How much money is in the federal bank account? These two graphs, updated daily, tell the story.

Maps, charts, graphs, and interesting numbers.
Aug. 8 2011 12:03 PM

We're Not Broke! (Yet)

Two simple graphs that show how borrowing is keeping the treasury afloat.

Here's one way to express how catastrophically screwed the U.S. government's finances are: If the entire U.S budget were cut to zero, effective immediately—the military, all entitlements, the electricity bill for the Capitol—there still wouldn't be enough money to cover the payments on old debt that come due every day. In fact, by Slate's calculations, the payments would have dried us up in under a month. So for decades the strategy has been to borrow new money to pay down old debt—plus a little extra to kick to the Treasury's coffers, since we habitually spend more than we take in. That continued to work this year until May 16, when we maxed out our congressional credit card. Since then, the Treasury has been living on savings and whatever revenue comes in. The first graph here very simply shows the balance in the Treasury's bank account, which is published every weekday. The light-colored bars at the end represent the Bipartisan Policy Center's projections for how long we can make it before the money all dries up. That date is Aug. 3.

Update, Aug. 8, 2011: The treasury has updated its statements to reflect the new borrowing limit. The national debt is currently at $14.5 trillion. This graph will continue to update, but a default is no longer imminent.

Below it is a graph of the total national debt. Note that the scale begins at $13.5 trillion, not zero.


As you can see, as the debt approaches the point of no return, the U.S. coffers take a major hit. But you will also see some spikes in revenue after borrowing is maxed out. This can be attributed to many things—an influx of tax revenue, profits from the Federal Reserve's holdings, and the general movement of funds and debt between accounts. We are continuing to borrow money as well, but only in equal amounts to the debt we pay off, so as to remain under the debt ceiling.

Are there other ways that you'd like to see the budget visualized? Email us your ideas.

Previous updates:

Update, Aug. 1, 2011: The latest treasury statement, for last Thursday, reports $53.6 billion in the government's bank account.
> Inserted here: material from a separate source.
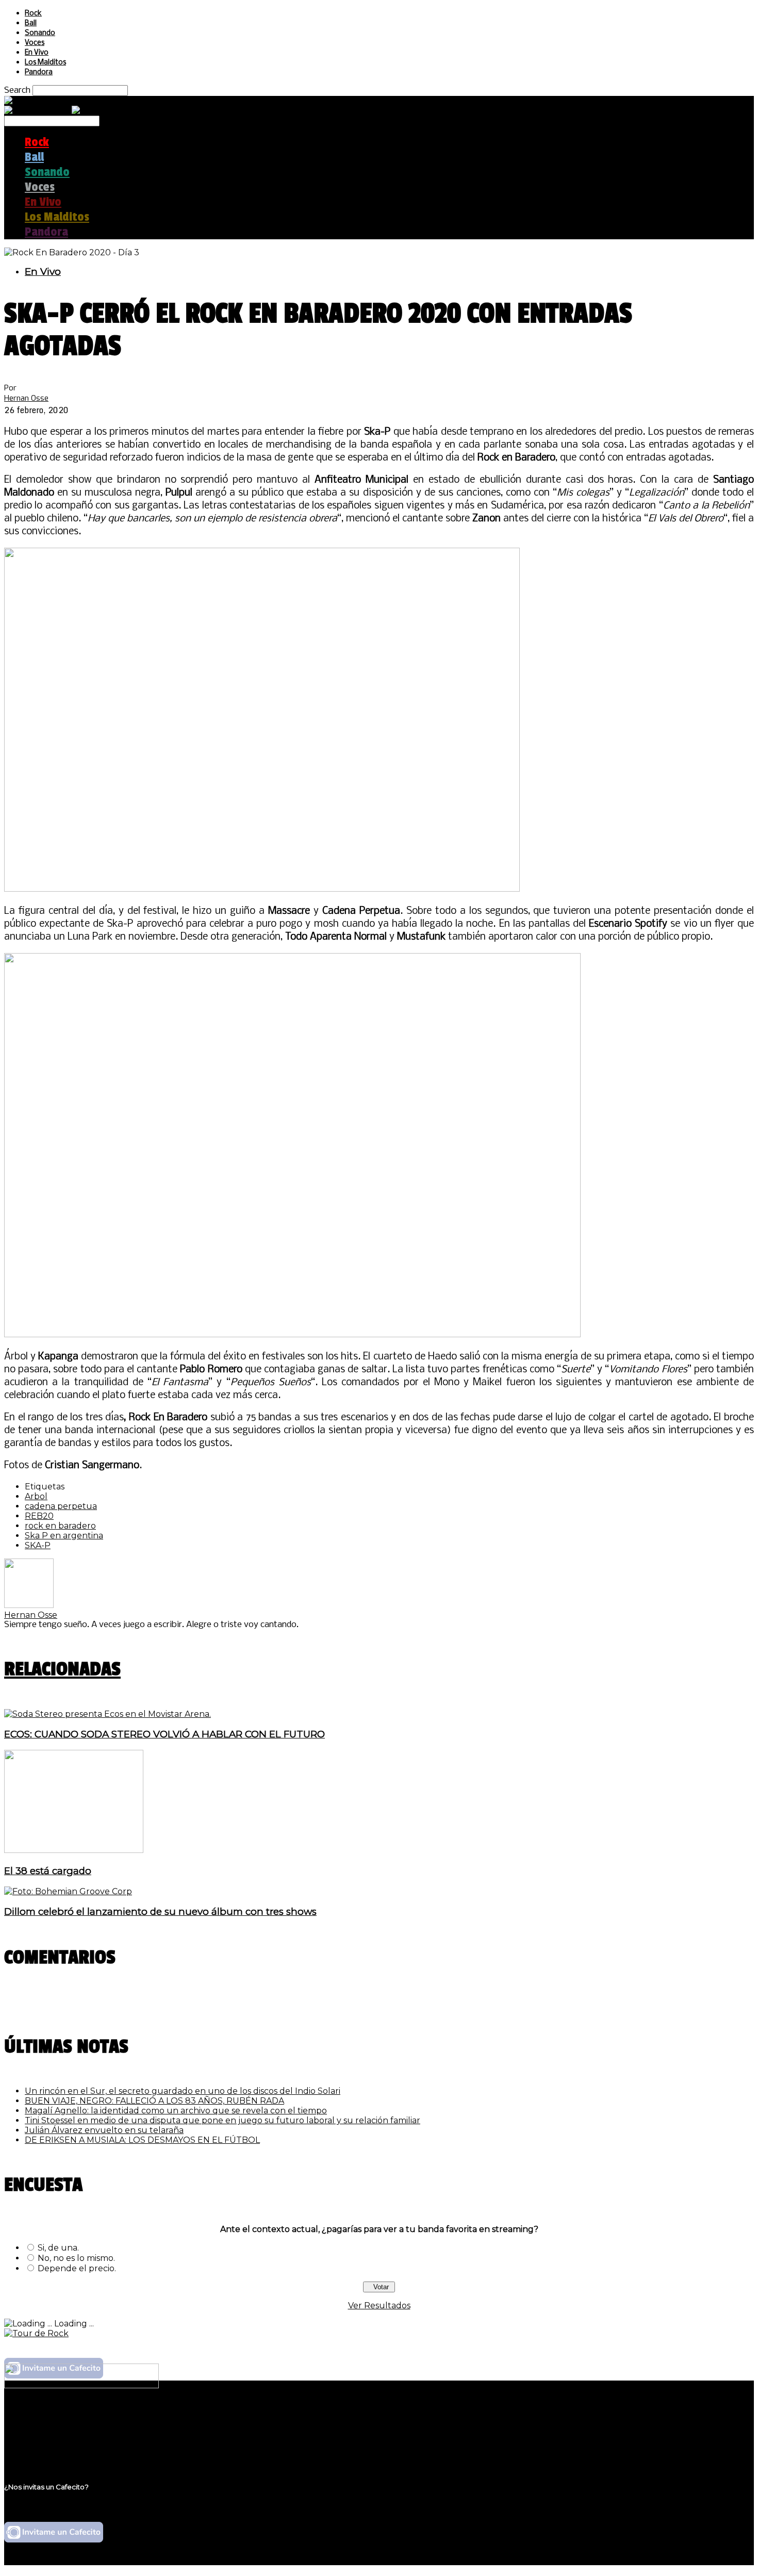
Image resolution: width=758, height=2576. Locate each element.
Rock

This means Bill Gates, worth $56 billion, now has more money than the United States government.

Update, July 28, 5:18 p.m.: Yesterday, Reuters' Felix Salmon took issue with this article's statement that "If the entire U.S budget were cut to zero, effective immediately—the military, all entitlements, the electricity bill for the Capitol—there still wouldn't be enough money to cover the payments on old debt that come due every day." Salmon interprets this to refer to interest payments on the national debt, and in this respect he's correct. As he states, "The  fact  is that Treasury can easily cover interest payments from tax revenues alone. We raise about $180 billion a month in taxes; interest payments come to about $30 billion a month."

I was not, however, referring to interest payments, but rather loan payments themselves that have come due—money we borrowed previously that is now due back to whomever loaned it to us. These payments are almost always "rolled over" by immediately borrowing more money to pay off the old debt. My point is that, if we wanted to actually reduce the national debt by paying it off with government revenue instead of with new loans, we'd be unable to keep up with payments even if every penny that the government brings in was devoted to lowering debt.

These two graphs demonstrate the difference. The first is Salmon's interpretation, the second is mine.

Update, July 27, 8:32 a.m.: The Treasury made a net gain of $4 billion on July 25, slightly ahead of projections. While some analyses suggest that the government can pay its bills for a few days longer than expected, Aug. 3 still appears to be the day money will run out.

Update, July 26, 10:12 a.m.: The most recent Treasury statement, for July 22, reports a balance of $84.4 billion, slightly below projections. Funds are still on track to run dry on Wednesday, Aug. 3.

Chris Wilson is a Slate contributor.